[Supplied text]
To find the LCCs in a network, we first use the maximum matching algorithm to find all the driver nodes. We then identify the shortest paths from each of the driver nodes to each of the non-driver nodes. Finally, we pick out the longest such shortest paths as LCCs. The computational complexity of finding the LCCs are that associated with the maximum matching algorithm plus searching for the longest shortest paths, which is feasible for large networks. There can be multiple LCCs. The node at the end of an LCC is most difficult to be controlled in the sense that the largest amount of control energy is required. The number *m* of such end nodes dictates the degeneracy (multiplicity) of LCCs. An example is shown in figure 3, where we see that, although there are multiple LCCs, their ends converge to only three nodes, leading to *m*=3. Since the energy required to control a one-dimensional chain grows exponentially with its length in such a way that even one unit of increase in the length can amplify the energy by orders of magnitude (figure 2*a*), the energy associated with any chain shorter than the LCC can typically be several orders of magnitude smaller than that with the LCC. Thus, the total energy is dominated by the LCCs. Owing to the typically low value of *m*, a single LCC essentially dictates the energy required to control the whole chain system. This is true especially for networks with long LCCs. Intuitively, the probability to form long LCCs is small. Accordingly, a longer LCC tends to have smaller value of degeneracy *m*. As a result, the longest LCCs have almost no degeneracy (*m*=1) so that they effectively rule the control energy of the whole network.

In the structural controllability theory, a network is deemed more structurally controllable if *N*_{D} is smaller [10]. However, as the number of driver nodes is reduced, the length of the chain of nodes that each controller drives on average must increase, leading to an increase in the LLC length and accordingly an exponential growth in the control energy. In the ‘optimal’ case of structural controllability of *N*_{D}=1, the LLC length will be maximized, leading to unrealistically large control energy that prevents us from achieving actual control of the system.

[Entries supplied]
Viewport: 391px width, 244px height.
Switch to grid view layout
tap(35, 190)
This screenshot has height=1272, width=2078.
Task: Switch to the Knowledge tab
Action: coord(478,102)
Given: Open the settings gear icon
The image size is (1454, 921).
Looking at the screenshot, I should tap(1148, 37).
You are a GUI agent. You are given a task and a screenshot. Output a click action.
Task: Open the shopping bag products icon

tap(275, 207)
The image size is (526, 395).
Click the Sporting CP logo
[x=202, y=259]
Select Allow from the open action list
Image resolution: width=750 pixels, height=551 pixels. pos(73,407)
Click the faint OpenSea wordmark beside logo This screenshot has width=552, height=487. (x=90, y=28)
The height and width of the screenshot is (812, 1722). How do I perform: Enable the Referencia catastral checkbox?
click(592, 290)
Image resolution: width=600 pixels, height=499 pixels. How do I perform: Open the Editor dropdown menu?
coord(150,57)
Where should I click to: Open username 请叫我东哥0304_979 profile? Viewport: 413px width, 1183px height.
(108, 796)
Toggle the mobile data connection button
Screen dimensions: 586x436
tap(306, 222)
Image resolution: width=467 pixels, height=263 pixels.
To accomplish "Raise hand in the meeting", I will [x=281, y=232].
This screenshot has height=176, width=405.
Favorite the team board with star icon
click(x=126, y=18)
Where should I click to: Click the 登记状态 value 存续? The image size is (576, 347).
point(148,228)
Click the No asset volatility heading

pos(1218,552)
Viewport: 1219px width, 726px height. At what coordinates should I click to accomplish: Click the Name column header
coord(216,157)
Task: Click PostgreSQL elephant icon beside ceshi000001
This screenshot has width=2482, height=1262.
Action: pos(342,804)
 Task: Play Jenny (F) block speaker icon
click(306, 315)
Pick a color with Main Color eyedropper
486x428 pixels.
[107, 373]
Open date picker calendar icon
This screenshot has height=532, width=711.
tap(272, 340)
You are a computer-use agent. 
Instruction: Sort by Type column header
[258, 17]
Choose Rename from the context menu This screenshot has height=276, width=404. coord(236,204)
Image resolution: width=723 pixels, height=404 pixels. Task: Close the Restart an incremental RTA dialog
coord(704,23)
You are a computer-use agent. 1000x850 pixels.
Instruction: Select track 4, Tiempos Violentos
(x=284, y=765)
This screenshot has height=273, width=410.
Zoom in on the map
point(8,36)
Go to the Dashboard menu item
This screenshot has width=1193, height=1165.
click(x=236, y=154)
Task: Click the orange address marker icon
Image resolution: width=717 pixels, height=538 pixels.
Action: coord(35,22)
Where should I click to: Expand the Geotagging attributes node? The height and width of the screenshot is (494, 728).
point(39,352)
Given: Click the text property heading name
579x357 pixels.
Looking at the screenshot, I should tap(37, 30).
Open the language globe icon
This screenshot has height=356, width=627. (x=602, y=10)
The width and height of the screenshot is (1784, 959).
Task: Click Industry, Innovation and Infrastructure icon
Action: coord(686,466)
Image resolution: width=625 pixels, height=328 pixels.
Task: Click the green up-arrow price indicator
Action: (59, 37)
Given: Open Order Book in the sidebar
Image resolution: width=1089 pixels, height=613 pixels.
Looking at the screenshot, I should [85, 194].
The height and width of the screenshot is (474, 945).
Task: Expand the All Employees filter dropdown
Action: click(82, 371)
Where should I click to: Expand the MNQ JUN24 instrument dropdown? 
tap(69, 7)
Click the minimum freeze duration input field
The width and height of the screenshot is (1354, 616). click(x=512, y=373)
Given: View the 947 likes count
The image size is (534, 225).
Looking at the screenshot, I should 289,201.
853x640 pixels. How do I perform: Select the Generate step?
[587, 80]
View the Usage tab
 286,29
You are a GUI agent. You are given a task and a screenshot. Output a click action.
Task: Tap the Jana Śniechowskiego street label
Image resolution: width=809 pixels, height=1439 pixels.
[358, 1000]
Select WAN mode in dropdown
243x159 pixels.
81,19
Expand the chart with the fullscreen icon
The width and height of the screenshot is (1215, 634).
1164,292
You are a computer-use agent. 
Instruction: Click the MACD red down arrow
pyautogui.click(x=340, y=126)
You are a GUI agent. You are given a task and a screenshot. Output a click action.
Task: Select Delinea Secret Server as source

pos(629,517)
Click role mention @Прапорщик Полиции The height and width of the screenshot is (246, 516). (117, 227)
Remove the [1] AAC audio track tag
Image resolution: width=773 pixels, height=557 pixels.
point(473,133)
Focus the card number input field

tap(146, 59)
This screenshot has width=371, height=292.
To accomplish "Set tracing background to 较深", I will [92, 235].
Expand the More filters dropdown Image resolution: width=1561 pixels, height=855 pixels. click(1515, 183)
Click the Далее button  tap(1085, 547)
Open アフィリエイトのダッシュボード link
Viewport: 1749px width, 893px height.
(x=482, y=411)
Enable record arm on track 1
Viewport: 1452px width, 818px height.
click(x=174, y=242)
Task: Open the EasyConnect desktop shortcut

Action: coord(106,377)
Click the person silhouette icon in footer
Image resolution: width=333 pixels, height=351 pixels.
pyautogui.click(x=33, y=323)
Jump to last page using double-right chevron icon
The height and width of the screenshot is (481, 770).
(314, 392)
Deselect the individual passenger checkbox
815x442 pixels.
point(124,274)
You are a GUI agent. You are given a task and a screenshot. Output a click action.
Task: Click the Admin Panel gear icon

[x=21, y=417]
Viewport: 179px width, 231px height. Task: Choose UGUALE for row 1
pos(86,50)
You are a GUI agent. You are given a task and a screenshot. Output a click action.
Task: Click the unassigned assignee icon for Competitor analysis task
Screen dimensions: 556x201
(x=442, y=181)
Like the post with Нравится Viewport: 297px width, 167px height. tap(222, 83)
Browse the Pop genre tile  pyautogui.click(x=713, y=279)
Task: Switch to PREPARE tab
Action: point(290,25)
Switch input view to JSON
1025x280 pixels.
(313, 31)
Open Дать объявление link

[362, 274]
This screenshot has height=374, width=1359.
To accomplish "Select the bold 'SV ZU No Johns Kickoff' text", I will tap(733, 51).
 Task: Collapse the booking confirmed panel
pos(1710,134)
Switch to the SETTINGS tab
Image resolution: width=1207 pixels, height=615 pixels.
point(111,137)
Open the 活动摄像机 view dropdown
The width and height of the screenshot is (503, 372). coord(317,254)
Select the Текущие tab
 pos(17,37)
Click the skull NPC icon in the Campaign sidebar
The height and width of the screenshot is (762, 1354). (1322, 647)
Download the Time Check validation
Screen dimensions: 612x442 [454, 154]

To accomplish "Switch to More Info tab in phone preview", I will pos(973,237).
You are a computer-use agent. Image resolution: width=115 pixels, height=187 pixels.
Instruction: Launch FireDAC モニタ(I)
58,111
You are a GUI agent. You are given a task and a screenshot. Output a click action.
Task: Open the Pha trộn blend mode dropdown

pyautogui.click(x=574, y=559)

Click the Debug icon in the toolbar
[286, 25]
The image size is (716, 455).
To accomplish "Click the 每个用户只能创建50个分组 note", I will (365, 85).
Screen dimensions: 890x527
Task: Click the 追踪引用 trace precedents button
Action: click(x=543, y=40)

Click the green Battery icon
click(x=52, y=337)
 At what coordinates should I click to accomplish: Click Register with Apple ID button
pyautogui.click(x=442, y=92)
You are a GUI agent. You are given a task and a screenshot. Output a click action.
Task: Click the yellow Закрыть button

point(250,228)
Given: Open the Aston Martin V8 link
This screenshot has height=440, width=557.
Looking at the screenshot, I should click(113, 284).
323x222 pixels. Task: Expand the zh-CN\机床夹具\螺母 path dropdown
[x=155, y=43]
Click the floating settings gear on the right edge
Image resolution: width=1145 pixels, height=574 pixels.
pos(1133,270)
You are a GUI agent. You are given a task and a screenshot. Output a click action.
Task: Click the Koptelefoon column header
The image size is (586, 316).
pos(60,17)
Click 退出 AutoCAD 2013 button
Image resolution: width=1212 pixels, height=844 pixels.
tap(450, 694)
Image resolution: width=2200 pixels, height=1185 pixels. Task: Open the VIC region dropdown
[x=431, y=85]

[What this exercise asks]
[a] Can you set down, word for word, the part of the passage on longest control chains that opens with "In the structural" and closes with "of the system."?
[b] Could you take the passage on control energy in networks further, picking up right after its last sentence?

[Expected responses]
[a]
In the structural controllability theory, a network is deemed more structurally controllable if *N*_{D} is smaller [10]. However, as the number of driver nodes is reduced, the length of the chain of nodes that each controller drives on average must increase, leading to an increase in the LLC length and accordingly an exponential growth in the control energy. In the ‘optimal’ case of structural controllability of *N*_{D}=1, the LLC length will be maximized, leading to unrealistically large control energy that prevents us from achieving actual control of the system.

[b]
Taken together, with respect to the previously defined concept of stem [10,18], we emphasize that a stem is a path that propagates control signal from the input in the absence of a feedback loop (or a circle), and each such path is determined by maximum matching, which allows a node to control at most one of its immediate neighbours. Thus, a stem is in fact a CSP, which is quite different from the concept of an LCC. Particularly, for a driver node and a non-driver node, a control chain is the shortest path between them. For a set of driver nodes and all non-driver nodes in the entire network, an LCC is simply the longest control chain. While control signals propagate through the CSPs, the energy may not flow along the same paths due to the interactions among the nearest neighbours via the physical connections. For example, the state change of a node can lead to state changes of all its nearest neighbours through the energy exchange between this node and all its neighbours. That is, control energy flows through the LCCs, not CSPs.

### 2.4. Control energy reduction scheme

Our finding of the LCC skeleton suggests a method to significantly reduce the control energy. A straightforward solution is to break the LCCs with *redundant* controllers beyond those obtained via maximum matching along the LCCs. Adding a redundant control input at the *i*th node of a unidirectional one-dimensional chain of length *l* breaks it into two shorter sub-chains of length *i*−1 and *l*−*i*+1. Roughly, the control energy is the sum of energies required to control the two shorter components, which is dominated by energy associated with the longer one owing to the exponential dependence of the energy on the chain length. For *i*≈*l*/2, the length of the longer part is minimized. In simulations, applying a single redundant control input presents an extremely efficient energy reduction strategy for one-dimensional chains: several orders of magnitude of reduction in the energy can be achieved. As a realistic physical example, we considered a bidirectional cascading parallel R-C circuit of seven units, which is effectively a one-dimensional chain of seven nodes with a self-loop at each node. For this system, the redundant control input can be realized by inducing external current input into a capacitor. A reduction in the joule energy of nearly 10 orders of magnitude is achieved [23].

For a complex network, the strategy of adding a redundant control at the middle of each LCC dramatically outperforms the strategy of randomly adding an identical number of control inputs. Treating the amount of the normalized energy reduction Δ*E*/*E* as a random variable across the ensemble of networks, we obtain a monotonously increasing distribution function *P*(Δ*E*/*E*), reflecting the effect of energy reduction. We find that high (low) Δ*E*/*E* values are more (less) probable under LCC-breaking strategy when compared with the random strategy. For networks with longer LCCs, the strategy works more effectively. For example, for networks with *D*_{C}=5, nearly 40% of the networks reach Δ*E*/*E*≈1, but the same reduction can be achieved only for 2% of the networks via the random strategy.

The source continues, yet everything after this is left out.